Oxytocin receptor DNA methylation is associated with exogenous oxytocin needs during parturition and postpartum hemorrhage

Abstract

Background: The oxytocin receptor gene (OXTR) is regulated, in part, by DNA methylation. This mechanism has implications for uterine contractility during labor and for prevention or treatment of postpartum hemorrhage, an important contributor to global maternal morbidity and mortality.

Methods: We measured and compared the level of OXTR DNA methylation between matched blood and uterine myometrium to evaluate blood as an indicator of uterine methylation status using targeted pyrosequencing and sites from the Illumina EPIC Array. Next, we tested for OXTR DNA methylation differences in blood between individuals who experienced a postpartum hemorrhage arising from uterine atony and matched controls following vaginal birth. Bivariate statistical tests, generalized linear modeling and Poisson regression were used in the analyses.

Results: Here we show a significant positive correlation between blood and uterine DNA methylation levels at several OXTR loci. Females with higher OXTR DNA methylation in blood had required significantly more exogenous oxytocin during parturition. With higher DNA methylation, those who had oxytocin administered during labor had significantly greater relative risk for postpartum hemorrhage (IRR 2.95, 95% CI 1.53-5.71).

Conclusions: We provide evidence that epigenetic variability in OXTR is associated with the amount of oxytocin administered during parturition and moderates subsequent postpartum hemorrhage. Methylation can be measured using a peripheral tissue, suggesting potential use in identifying individuals susceptible to postpartum hemorrhage. Future studies are needed to quantify myometrial gene expression in connection with OXTR methylation.

Fig. 1. OXTR gene schematic and location of CpG sites with significantly correlated methylation.

Gene schematic of OXTR. Boxes represent exons and lines represent introns. Coding regions are in white and untranslated regions are in gray. The black arrow indicates the transcription start site. The black bar below the gene denotes the CpG island. The 5’ region of the gene is enlarged to show detail. Blue lines indicate CpG sites assayed by pyrosequencing and red lines indicate CpG sites assayed by Illumina Methylation EPIC 850 K array. CpG sites with significantly correlated DNA methylation in blood and myometrium are indicated by letters and Spearman’s rho is reported below the gene schematic.

Fig. 2. DNA methylation of CpG sites in OXTR are correlated in blood and myometrium.

A Significantly correlated CpGs between tissues (n = 26 participants with matched samples) p < 0.05 after correction for multiple comparisons using the Benjamini-Hochberg method: −924 (red): ρ = 0.52, p = 0.03, −934 (light blue): ρ = 0.65, p = 0.005, cg02192228 (green): ρ = 0.62, p = 0.001, cg03257388 (dark blue): ρ = 0.66, p = 0.005, cg11171527 (apricot): ρ = 0.55, p = 0.02, cg15317815 (lavender): ρ = 0.59, p = 0.01. B Differences in methylation levels at each CpG site between myometrium and blood, stars denote Bonferroni corrected significant differences: −934 (t(25) = 10.1, p = <0.001), −924 (t(25) = 9.6, p < 0.001), cg15317815 (t(24) = 3.2, p = 0.004), cg02192228 (t(24) = −4.3, p = 0.003), cg03257388 (t(24) = 1.12, p = 0.27), cg11171527 (t(24) = 2.2, p = 0.04).
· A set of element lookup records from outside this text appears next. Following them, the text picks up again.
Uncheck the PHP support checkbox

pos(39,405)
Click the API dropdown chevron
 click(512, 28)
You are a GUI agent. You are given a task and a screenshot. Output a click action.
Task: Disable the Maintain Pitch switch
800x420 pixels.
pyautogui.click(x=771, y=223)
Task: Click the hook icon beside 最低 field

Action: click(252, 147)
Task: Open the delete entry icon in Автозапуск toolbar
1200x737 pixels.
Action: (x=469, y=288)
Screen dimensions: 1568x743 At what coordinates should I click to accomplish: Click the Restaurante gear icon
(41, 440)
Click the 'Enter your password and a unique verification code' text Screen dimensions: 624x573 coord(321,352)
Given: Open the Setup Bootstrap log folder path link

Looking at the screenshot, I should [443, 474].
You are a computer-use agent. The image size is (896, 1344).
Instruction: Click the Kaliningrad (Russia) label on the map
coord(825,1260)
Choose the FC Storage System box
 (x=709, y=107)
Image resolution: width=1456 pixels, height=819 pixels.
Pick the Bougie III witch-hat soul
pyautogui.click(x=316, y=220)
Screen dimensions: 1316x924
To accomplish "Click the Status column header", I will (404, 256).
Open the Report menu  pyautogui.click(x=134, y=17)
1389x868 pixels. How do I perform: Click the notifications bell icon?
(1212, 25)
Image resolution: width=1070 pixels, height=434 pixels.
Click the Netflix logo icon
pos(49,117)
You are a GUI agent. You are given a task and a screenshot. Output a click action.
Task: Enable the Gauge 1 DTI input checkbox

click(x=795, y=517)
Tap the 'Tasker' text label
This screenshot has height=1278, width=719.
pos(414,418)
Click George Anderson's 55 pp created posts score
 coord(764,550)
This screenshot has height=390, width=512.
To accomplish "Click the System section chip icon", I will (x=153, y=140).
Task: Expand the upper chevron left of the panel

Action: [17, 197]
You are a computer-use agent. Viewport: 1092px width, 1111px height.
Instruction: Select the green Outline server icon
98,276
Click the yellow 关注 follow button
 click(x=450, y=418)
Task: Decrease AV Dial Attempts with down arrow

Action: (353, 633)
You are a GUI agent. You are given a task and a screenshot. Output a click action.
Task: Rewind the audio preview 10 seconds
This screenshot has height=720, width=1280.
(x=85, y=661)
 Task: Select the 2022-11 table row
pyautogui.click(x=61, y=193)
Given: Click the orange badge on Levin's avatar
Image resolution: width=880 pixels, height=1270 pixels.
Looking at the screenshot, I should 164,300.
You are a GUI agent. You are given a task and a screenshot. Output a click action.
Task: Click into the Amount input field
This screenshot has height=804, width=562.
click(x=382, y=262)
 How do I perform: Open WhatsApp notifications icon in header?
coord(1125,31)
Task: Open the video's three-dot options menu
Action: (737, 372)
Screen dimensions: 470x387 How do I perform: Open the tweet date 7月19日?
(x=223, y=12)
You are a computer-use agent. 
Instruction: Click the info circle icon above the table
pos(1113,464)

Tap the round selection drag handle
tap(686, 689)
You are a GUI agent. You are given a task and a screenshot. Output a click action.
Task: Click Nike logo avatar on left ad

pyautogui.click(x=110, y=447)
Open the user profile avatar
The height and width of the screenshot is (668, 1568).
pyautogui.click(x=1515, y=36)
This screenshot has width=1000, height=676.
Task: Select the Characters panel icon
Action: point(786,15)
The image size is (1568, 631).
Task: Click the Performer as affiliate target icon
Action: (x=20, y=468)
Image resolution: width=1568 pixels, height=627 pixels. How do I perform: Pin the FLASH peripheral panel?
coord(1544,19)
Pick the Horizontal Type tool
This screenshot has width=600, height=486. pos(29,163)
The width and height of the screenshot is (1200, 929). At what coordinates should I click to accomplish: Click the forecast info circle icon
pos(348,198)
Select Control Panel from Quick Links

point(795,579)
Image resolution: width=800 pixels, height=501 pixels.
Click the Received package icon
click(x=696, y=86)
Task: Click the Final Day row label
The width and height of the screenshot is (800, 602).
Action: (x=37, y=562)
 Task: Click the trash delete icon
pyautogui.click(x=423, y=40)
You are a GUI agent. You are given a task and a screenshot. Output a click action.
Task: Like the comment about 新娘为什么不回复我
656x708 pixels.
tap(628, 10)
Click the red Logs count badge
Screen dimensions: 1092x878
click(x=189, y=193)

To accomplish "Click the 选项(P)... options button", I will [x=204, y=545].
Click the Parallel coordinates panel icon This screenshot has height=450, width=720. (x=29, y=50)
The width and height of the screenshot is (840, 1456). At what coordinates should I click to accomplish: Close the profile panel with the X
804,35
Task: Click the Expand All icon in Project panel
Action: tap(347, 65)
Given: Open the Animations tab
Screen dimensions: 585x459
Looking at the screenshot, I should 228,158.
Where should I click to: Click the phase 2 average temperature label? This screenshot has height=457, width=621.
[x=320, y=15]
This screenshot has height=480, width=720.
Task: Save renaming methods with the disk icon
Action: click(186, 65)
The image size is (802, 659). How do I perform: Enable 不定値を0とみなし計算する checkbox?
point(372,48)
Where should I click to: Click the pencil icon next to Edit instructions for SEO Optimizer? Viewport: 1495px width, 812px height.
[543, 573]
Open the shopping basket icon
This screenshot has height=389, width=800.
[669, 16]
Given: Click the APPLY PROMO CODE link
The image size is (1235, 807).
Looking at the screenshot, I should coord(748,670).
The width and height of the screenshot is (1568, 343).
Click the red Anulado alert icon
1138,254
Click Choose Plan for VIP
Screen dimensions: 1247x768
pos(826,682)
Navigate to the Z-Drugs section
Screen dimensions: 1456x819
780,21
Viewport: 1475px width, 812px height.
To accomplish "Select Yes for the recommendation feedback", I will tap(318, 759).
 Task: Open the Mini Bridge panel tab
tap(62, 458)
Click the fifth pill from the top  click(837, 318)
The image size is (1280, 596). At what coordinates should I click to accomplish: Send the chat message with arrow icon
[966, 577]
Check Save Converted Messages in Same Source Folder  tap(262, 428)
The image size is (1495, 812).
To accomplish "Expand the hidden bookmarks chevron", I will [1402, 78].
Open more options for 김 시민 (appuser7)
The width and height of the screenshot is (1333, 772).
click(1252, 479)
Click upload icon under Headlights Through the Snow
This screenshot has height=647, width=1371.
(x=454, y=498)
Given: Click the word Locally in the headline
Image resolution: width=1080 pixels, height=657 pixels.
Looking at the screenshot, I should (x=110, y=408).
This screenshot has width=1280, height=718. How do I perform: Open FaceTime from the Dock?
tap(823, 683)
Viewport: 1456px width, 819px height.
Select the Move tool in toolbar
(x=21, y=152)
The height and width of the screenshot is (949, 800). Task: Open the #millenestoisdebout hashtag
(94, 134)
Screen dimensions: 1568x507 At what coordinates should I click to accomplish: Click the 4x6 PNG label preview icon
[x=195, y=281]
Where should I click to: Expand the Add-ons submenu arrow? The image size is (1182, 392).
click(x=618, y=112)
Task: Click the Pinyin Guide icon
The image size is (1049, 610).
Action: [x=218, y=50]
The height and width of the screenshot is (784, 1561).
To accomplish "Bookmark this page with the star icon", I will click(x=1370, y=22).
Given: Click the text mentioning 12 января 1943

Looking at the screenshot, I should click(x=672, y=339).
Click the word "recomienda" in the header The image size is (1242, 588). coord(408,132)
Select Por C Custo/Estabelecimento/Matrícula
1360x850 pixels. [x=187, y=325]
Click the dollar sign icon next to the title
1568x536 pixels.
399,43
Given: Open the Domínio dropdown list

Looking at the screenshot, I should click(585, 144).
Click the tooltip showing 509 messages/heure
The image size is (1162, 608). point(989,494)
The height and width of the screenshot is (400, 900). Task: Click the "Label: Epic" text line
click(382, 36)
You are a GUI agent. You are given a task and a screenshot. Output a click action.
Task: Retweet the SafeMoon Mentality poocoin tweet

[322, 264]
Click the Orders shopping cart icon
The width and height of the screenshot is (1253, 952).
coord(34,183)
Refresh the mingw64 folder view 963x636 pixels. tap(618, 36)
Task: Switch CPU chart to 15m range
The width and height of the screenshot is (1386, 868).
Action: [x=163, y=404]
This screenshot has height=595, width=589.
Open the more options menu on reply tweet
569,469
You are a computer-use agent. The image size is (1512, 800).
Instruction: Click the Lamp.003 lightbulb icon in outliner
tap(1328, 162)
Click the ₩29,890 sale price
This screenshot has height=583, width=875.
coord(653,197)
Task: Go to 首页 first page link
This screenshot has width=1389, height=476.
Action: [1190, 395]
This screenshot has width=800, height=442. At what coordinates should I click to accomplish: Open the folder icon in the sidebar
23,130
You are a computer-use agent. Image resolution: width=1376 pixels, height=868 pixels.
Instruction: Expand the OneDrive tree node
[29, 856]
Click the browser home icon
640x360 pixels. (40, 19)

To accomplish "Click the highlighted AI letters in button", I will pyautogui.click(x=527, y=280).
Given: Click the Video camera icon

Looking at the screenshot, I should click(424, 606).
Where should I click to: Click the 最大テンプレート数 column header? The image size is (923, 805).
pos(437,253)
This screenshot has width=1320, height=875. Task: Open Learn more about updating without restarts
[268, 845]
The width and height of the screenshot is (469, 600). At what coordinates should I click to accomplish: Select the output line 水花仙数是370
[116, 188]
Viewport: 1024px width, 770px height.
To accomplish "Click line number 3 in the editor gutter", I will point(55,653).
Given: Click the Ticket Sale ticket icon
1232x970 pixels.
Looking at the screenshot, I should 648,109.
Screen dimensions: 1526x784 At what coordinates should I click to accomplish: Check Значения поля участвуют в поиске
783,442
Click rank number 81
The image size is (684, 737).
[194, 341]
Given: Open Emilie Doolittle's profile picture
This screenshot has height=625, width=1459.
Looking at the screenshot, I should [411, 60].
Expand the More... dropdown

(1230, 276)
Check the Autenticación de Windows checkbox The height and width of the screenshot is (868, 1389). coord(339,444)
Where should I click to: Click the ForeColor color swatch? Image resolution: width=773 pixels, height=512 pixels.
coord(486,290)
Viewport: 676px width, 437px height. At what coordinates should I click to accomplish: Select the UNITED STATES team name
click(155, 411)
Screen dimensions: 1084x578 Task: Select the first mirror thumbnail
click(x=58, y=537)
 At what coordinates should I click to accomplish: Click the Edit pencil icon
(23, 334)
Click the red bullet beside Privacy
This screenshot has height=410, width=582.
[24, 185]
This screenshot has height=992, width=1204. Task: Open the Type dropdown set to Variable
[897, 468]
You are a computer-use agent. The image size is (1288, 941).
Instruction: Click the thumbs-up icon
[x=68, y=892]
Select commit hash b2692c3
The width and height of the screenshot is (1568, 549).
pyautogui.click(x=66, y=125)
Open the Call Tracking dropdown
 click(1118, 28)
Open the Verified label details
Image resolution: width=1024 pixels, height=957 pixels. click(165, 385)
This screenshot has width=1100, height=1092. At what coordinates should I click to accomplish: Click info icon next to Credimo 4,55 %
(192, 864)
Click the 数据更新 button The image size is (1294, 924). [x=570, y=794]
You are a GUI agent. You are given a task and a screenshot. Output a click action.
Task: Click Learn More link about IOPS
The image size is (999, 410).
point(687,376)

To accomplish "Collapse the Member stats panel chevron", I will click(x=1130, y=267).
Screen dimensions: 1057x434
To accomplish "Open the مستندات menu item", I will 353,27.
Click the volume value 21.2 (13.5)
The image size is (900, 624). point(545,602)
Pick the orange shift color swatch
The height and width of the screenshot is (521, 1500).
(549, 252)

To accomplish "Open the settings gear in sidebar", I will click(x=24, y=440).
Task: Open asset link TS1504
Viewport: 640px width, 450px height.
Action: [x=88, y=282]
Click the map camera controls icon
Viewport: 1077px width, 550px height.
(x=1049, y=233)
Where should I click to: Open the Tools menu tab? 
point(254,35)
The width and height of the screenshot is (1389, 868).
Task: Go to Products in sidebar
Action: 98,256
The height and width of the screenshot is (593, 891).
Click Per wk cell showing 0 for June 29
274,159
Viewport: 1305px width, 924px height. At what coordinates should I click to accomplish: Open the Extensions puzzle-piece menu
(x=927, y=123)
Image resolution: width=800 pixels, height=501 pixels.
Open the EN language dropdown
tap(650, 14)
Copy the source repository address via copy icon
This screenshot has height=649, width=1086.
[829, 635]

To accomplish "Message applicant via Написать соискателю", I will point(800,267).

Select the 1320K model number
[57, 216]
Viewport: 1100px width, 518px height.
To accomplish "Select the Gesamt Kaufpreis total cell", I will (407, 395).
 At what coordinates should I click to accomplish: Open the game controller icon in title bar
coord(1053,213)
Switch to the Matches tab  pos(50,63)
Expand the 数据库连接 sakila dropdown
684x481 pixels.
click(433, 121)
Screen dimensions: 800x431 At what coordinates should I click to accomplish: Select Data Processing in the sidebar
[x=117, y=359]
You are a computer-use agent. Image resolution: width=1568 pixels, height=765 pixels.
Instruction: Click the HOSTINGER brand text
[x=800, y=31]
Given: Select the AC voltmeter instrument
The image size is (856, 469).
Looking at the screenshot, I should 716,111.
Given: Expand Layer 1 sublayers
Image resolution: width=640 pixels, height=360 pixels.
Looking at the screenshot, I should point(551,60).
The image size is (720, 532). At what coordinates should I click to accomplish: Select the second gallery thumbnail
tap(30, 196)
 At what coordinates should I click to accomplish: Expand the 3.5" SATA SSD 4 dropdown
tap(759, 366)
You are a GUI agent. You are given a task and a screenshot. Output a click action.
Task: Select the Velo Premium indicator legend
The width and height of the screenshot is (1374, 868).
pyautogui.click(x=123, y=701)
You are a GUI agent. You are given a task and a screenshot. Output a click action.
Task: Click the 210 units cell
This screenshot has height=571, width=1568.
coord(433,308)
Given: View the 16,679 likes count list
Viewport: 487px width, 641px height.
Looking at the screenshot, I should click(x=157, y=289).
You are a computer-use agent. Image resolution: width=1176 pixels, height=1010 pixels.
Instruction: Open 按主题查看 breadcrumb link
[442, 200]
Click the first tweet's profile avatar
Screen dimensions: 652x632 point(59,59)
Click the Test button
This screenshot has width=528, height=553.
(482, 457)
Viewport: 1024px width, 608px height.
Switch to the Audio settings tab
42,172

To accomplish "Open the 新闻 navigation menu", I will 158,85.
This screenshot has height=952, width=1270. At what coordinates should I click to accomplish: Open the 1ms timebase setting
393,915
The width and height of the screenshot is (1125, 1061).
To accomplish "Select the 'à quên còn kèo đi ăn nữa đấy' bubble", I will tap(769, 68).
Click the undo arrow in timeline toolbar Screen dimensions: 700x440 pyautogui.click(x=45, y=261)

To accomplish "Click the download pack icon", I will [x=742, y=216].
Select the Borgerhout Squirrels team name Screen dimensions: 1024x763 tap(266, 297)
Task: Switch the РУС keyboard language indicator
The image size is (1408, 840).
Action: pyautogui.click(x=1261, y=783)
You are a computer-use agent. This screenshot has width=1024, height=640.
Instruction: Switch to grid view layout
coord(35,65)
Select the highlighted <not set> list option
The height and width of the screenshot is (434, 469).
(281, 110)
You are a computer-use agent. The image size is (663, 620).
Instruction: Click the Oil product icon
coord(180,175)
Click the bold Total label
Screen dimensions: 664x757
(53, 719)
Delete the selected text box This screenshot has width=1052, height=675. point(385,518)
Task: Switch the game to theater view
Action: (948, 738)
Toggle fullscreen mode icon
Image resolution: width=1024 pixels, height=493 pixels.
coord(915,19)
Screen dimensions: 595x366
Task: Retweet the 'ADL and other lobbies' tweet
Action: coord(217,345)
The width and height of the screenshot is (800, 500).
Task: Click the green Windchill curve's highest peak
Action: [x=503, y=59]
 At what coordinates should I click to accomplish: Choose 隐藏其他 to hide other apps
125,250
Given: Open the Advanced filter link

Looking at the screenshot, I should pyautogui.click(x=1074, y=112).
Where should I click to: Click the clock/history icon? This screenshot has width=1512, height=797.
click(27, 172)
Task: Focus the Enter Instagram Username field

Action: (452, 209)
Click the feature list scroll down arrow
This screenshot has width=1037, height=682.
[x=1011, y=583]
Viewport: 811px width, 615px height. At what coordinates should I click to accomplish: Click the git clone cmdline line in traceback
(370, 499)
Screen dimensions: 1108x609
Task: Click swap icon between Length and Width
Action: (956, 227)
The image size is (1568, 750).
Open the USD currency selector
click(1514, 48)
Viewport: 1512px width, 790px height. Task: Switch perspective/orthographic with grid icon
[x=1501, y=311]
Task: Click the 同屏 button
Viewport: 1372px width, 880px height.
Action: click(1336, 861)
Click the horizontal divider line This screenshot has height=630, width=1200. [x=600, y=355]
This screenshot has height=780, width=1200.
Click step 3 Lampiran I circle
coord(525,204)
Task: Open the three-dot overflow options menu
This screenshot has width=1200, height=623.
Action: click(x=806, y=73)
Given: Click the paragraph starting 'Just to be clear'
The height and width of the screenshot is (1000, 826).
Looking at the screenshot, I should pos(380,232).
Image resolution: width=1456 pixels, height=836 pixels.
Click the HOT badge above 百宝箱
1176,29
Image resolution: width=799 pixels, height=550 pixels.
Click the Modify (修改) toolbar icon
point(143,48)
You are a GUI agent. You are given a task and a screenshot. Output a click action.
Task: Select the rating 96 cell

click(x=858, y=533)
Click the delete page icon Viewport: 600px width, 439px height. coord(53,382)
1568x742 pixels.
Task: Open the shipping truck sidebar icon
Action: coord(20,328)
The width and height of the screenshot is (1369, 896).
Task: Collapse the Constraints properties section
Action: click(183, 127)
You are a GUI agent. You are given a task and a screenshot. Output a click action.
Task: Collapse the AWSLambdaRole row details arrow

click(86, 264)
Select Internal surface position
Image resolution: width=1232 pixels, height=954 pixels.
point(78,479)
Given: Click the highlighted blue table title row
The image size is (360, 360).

Whiskers denote +/−1.5 x interquartile range.

Fig. 3. Cases of postpartum hemorrhage had lower DNA methylation when labor was not stimulated by oxytocin.

A Star denotes significant difference in total DNA methylation between cases of postpartum hemorrhage cases and controls among participants whose labor was not stimulated with oxytocin (red box plots, n = 38), z = 2.84, p = 0.003. B Difference in DNA methylation between postpartum hemorrhage cases and controls when oxytocin was used in labor (blue box plots, n = 53) z = −1.86, p = 0.06. Whiskers denote +/−1.5 x interquartile range.

Fig. 4. Increased OXTR DNA methylation is associated with increased oxytocin use and total postpartum blood loss only when oxytocin is administered during labor.

Red dots show participants without oxytocin use in labor (n = 38); blue dots denote oxytocin was used in labor (n = 53). Shaded area denotes 95% CI of regression line. A Higher −934 OXTRm is associated with higher intra/postpartum administration of oxytocin among participants receiving oxytocin (blue dots). B Postpartum bleeding volume associated with DNA methylation however, severity increased when oxytocin was used in labor.